A jockey who’s hoping to make an impact is former British Olympic track cyclist Victoria Pendleton. She’s hoping to ride in the amateur race, and from a fitness perspective, there seems to be a lot of talk about whether she can handle the pressure.

Personally, I think she’ll be fine, she’s won three Olympic medals, so she’ll be used to the big occasions. I think she’ll pick it up like a duck to water.

I have to admit that Cheltenham is different to most venues, you can definitely hear the noise, but the atmosphere allows you to get into the zone a lot faster.

ASCOT, ENGLAND - OCTOBER 31:  Tony McCoy and You're The Top lead the Richard Johnson ridden William Hogarth over the last flight before landing The Cushman and Wakefield Novices' Hurdle  Race run at Ascot Racecourse on October 31, 2009 in Ascot, England.  (Photo by Julian Herbert/Getty Images) *** Local Caption *** Tony McCoy;You're The Top;Richard Johnson;William Hogarth
A great rivalry:  AP McCoy leads Richard Johnson at Ascot Racecourse in 2009 (Photo: Getty Images)

As a kid, I was lucky enough to try boxing and soccer, and I have to say that boxing is probably the closest in terms of fitness training to horse racing. I remember during an amateur boxing fight I found it peculiar to see people sitting eating and drinking, the sounds echoing in this one room.
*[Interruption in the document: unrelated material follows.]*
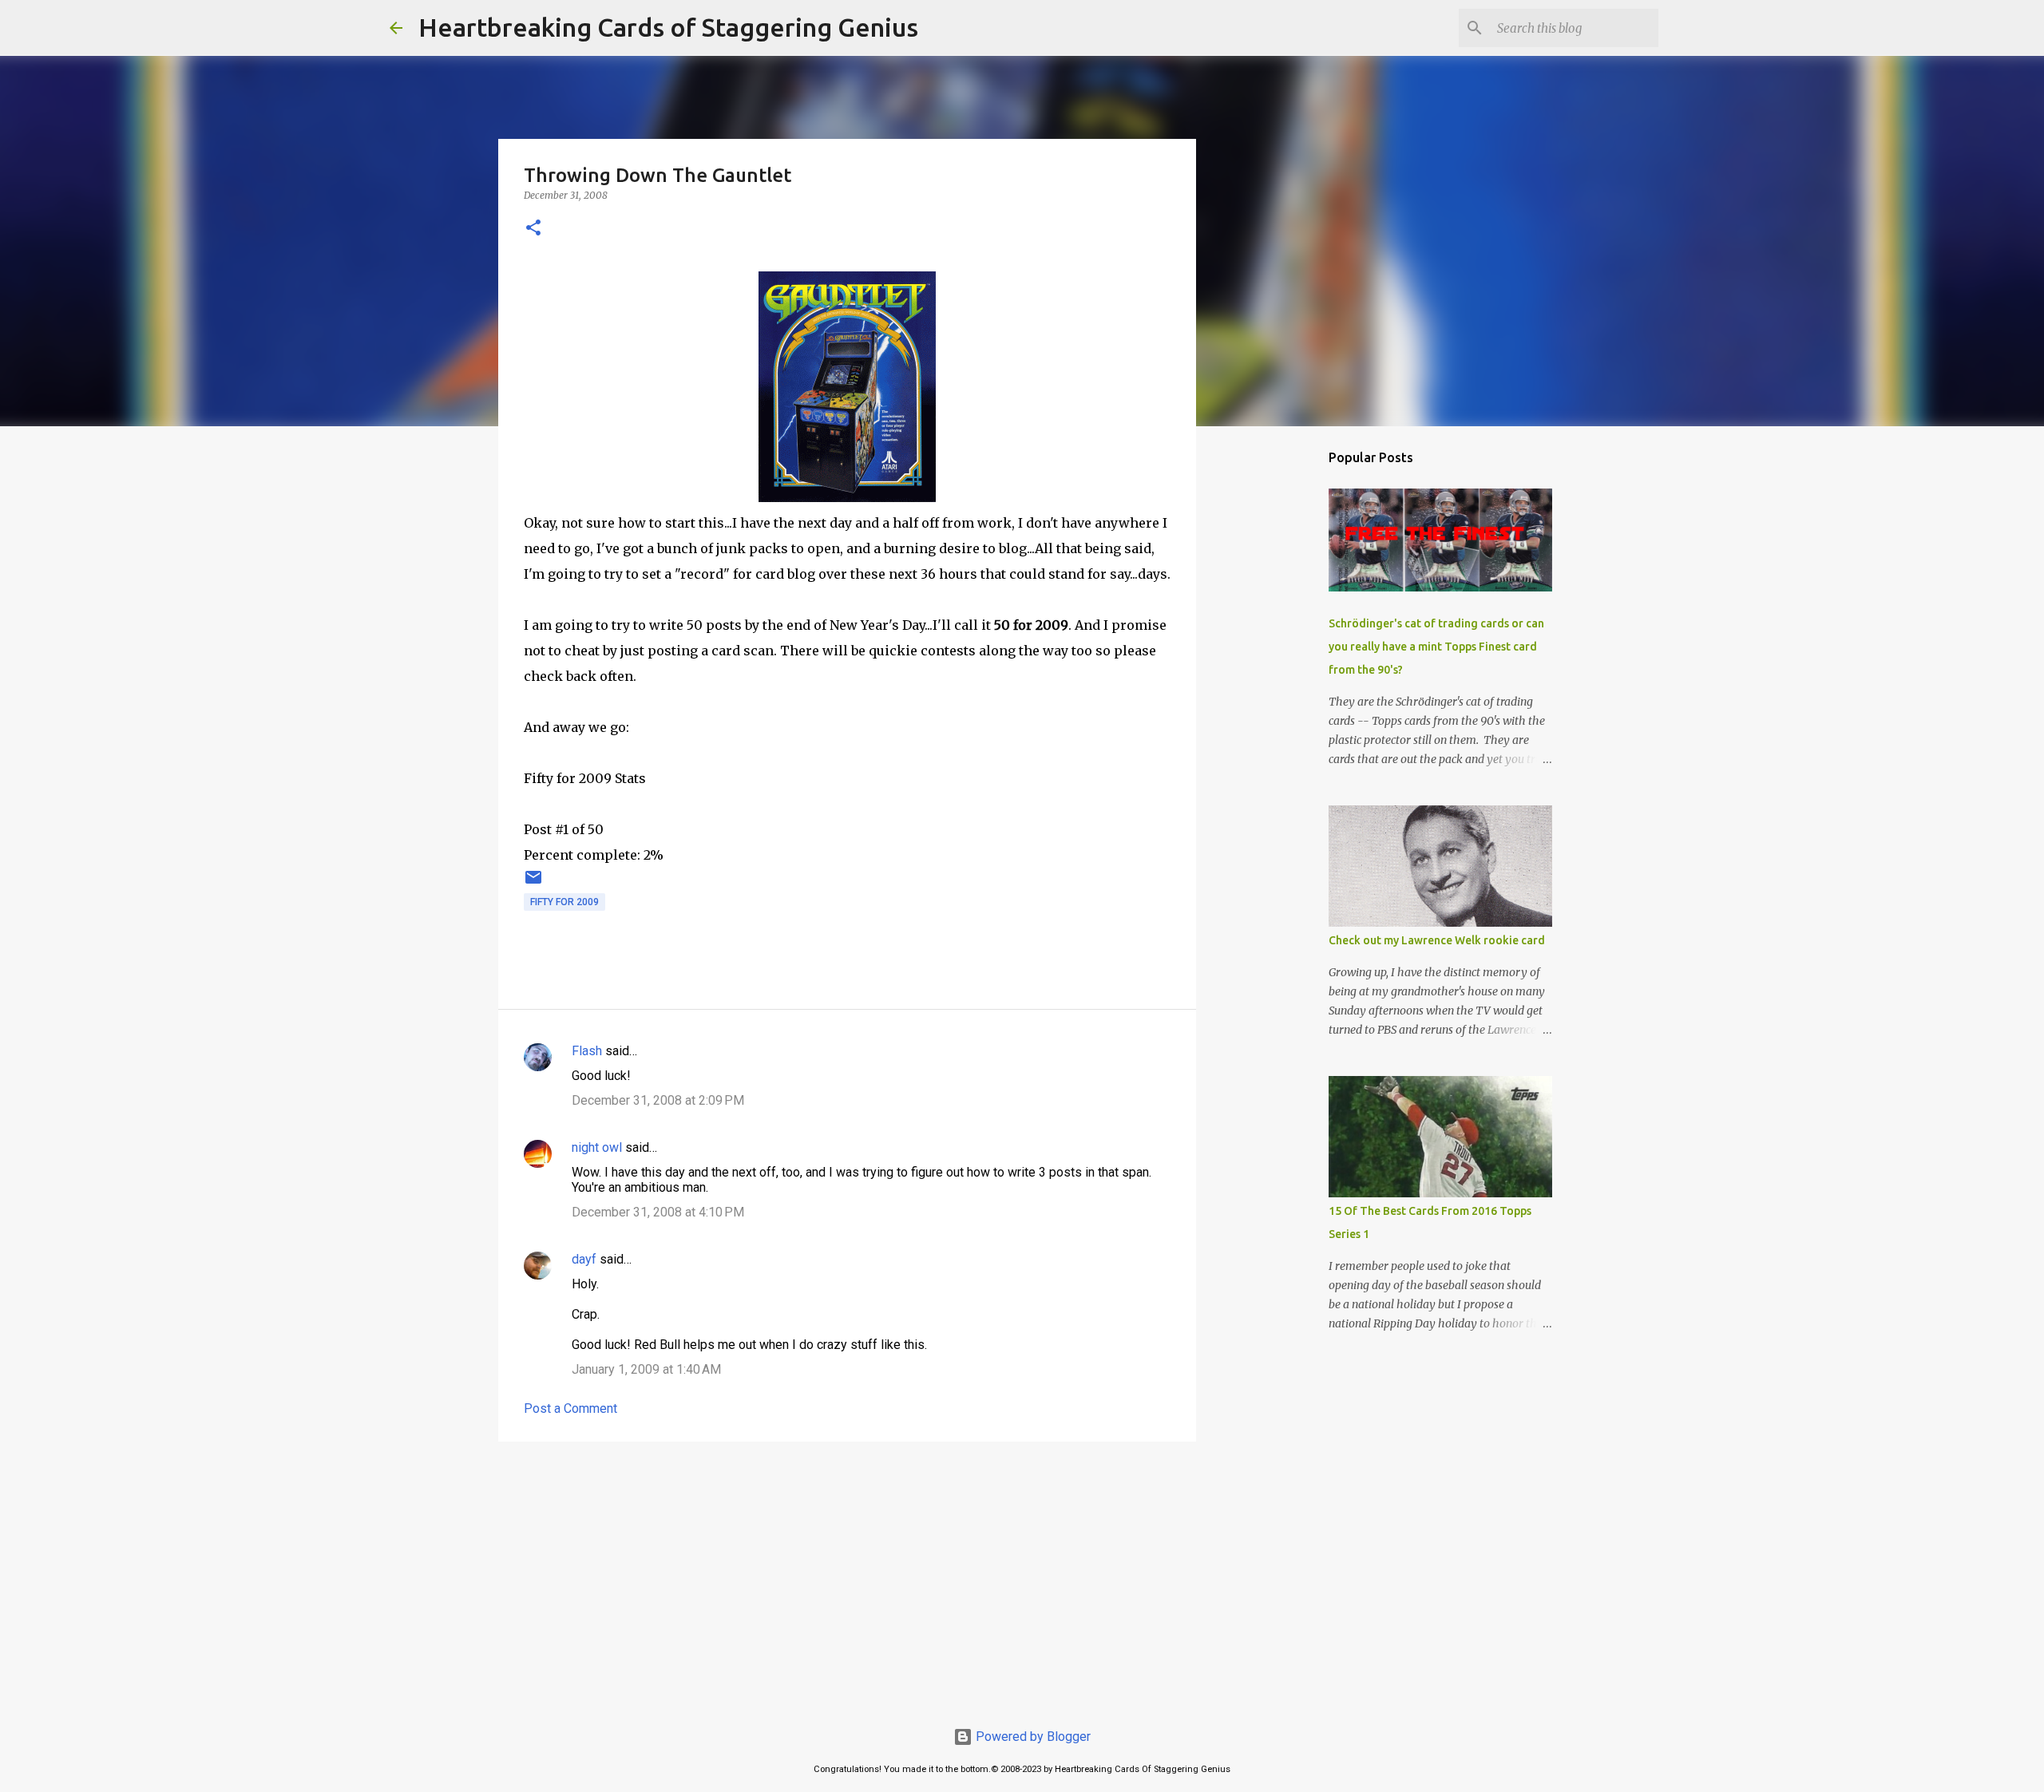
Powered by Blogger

All you could hear was the noise.

Cheltenham brings with it added pressure as well as the noise. To succeed here you have to give punches as well as take punches, so your core has to be fit and your mind focused.

When the animal underneath you gets tired you have to have the strength as a jockey and be tactically aware to give the horse a breather, so from that perspective maybe the lack of experience of the track would get to her.

For me, as long as the sport remains focused on the horses and the talent and not trying to recruit sports stars every year then I welcome the likes of Victoria into events like Cheltenham.

It’s important that the sport always remains focused on the horse, and I believe that betting is a huge factor that prevents this. I’m an animal fan, and I’ve seen the sport lean so much to bookies for sponsorship.

There’s certainly a dark side to betting that’s attracting crowds to focus on making money, instead of appreciating the muscle and strength of the horse.

So, if jockeys like Victoria racing in these high-profile events can bring the focus back to the racing rather than take it away, then it can only be a good thing.